Large-scale data mining for training AI models creates a situation where traditional boundaries of private and commercial use become challenged, where the scale of data processed makes it difficult to view “private use” exceptions for training. India does not have statutory provisions providing explicit Text and Data Mining (TDM) exceptions under common law like the EU Digital Single Market Directive. Hence, the act of training programs commercially, and systematically reproducing copies of copyrighted material for profit does not qualify as fair dealing.

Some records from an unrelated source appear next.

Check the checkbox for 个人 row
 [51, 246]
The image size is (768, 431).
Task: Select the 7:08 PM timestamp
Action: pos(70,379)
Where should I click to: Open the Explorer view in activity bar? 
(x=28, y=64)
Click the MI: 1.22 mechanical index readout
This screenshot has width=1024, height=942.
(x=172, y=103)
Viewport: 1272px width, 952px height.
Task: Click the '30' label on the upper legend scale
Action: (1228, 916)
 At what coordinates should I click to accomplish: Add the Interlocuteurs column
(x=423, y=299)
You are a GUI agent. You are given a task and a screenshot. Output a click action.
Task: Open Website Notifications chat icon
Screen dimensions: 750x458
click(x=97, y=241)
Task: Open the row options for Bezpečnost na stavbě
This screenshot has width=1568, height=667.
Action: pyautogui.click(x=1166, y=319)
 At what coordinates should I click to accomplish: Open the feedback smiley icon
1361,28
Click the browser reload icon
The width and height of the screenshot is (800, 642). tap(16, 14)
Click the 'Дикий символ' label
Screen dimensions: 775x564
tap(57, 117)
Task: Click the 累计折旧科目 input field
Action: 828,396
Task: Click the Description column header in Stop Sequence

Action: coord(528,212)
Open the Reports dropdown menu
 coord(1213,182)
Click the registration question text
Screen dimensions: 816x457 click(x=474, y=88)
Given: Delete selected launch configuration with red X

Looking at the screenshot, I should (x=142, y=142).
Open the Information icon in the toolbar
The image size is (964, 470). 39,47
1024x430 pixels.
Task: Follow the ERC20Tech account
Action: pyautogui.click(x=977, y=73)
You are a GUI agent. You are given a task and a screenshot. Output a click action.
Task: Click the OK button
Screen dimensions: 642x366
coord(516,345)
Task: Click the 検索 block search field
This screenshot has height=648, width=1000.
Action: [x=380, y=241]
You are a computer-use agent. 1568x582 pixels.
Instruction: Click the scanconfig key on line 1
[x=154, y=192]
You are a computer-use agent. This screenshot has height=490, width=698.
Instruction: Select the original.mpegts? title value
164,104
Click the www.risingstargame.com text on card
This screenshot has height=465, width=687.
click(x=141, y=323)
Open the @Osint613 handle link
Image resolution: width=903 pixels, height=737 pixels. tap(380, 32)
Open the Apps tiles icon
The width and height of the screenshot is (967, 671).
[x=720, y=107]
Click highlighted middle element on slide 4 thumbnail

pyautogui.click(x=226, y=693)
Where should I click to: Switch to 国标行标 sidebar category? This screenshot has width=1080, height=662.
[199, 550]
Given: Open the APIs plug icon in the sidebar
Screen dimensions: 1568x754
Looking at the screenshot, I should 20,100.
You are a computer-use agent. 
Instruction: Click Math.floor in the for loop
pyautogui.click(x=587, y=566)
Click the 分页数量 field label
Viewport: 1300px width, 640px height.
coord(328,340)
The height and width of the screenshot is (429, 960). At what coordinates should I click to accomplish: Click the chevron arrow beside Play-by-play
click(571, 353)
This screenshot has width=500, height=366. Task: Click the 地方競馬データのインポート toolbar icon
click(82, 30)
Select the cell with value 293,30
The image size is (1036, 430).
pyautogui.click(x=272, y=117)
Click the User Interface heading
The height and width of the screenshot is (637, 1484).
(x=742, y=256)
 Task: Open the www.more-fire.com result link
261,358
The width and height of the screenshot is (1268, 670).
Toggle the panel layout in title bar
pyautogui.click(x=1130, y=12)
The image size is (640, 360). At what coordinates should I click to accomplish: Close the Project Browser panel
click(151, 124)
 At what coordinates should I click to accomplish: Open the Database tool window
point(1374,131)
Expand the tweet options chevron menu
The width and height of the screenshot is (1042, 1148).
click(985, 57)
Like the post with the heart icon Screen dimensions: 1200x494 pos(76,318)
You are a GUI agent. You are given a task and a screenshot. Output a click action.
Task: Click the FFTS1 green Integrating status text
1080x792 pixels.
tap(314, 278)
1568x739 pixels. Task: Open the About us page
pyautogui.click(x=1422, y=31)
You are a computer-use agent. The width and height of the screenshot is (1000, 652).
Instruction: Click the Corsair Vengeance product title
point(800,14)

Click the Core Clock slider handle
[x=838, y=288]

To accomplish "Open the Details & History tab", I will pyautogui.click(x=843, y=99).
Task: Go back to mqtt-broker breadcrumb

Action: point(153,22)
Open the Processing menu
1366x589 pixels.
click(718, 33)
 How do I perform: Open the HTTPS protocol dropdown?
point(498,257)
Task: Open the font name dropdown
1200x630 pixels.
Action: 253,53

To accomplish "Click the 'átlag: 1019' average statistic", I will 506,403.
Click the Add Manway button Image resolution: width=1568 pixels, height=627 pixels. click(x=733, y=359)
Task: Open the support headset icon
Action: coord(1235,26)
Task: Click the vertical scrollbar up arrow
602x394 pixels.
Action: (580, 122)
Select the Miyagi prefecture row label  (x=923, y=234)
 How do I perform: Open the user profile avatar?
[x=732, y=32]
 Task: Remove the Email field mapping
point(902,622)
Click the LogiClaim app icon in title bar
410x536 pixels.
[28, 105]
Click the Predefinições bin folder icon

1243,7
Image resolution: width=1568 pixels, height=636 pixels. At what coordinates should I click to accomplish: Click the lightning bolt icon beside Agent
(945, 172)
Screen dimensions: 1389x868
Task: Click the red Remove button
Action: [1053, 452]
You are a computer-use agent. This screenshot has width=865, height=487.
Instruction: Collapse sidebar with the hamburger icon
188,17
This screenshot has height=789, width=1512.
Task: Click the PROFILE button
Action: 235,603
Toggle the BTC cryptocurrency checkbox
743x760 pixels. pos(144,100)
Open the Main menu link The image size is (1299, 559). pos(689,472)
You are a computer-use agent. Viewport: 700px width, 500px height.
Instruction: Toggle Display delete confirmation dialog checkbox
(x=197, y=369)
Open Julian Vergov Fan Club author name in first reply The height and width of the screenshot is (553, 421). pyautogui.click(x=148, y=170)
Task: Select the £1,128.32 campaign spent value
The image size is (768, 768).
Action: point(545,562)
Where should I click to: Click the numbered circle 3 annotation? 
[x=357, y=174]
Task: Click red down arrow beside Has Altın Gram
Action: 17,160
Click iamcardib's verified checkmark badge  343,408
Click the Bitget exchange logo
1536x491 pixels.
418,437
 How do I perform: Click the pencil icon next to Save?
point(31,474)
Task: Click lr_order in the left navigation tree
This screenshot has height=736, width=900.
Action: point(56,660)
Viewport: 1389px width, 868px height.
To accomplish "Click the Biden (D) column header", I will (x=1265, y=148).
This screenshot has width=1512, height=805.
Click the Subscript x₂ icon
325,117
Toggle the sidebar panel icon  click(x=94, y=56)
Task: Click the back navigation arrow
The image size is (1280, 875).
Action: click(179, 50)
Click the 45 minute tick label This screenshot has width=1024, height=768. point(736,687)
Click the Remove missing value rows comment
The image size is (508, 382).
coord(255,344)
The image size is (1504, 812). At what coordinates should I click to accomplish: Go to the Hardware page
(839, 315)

Other comparative models, such as Japan’s 2018 copyright amendment and the EU TDM exceptions illustrates how jurisdictions adapt to the realities of innovation. India must fashion its solutions to its context, protecting the vernacular content creators and small publishers as well as facilitate unencumbered innovation.

AI Authorship Dilemma

India’s Copyright Act still nests within anthropocentric presumptions. Section 2(d)(vi) grants authorship of computer-generated works to “the person who causes the work to be created,” which creates uncertainty over whether AI systems can qualify as authors. The General Clauses Act, 1897 defines “person” widely, but there is little direction in Indian jurisprudence regarding the extension of this status to algorithmic agents.

The key challenge lies in determining authorship and originality when machines independently generate creative works without direct human involvement. International precedents like Naruto v. Slater and the U.S. Copyright Office’s 2023 guidance reject copyright protection for non-human creations. India must clarify whether Section 17’s “first ownership” principle applies when the creator lacks legal personhood.

Conclusion

India urgently needs legislative reform to address the evolving AI–copyright interface. A comprehensive TDM exception framework, after the EU’s Articles 3 and 4 of the Digital Single Market Directive, could balance innovation and rights protection. Clear authorship guidelines should distinguish between human-assisted and autonomous AI creations, ensuring that legal personhood remains essential for ownership.

Additionally, standardized data licensing agreements and government-curated datasets can facilitate fair compensation and innovation. The Ministry of Commerce’s expert panel and the ANI Media v. OpenAI litigation together mark a transformative phase in India’s legal journey bridging the gap between analog era laws and algorithmic realities. India now stands at a pivotal moment to pioneer balanced governance that safeguards creativity while embracing technological progress.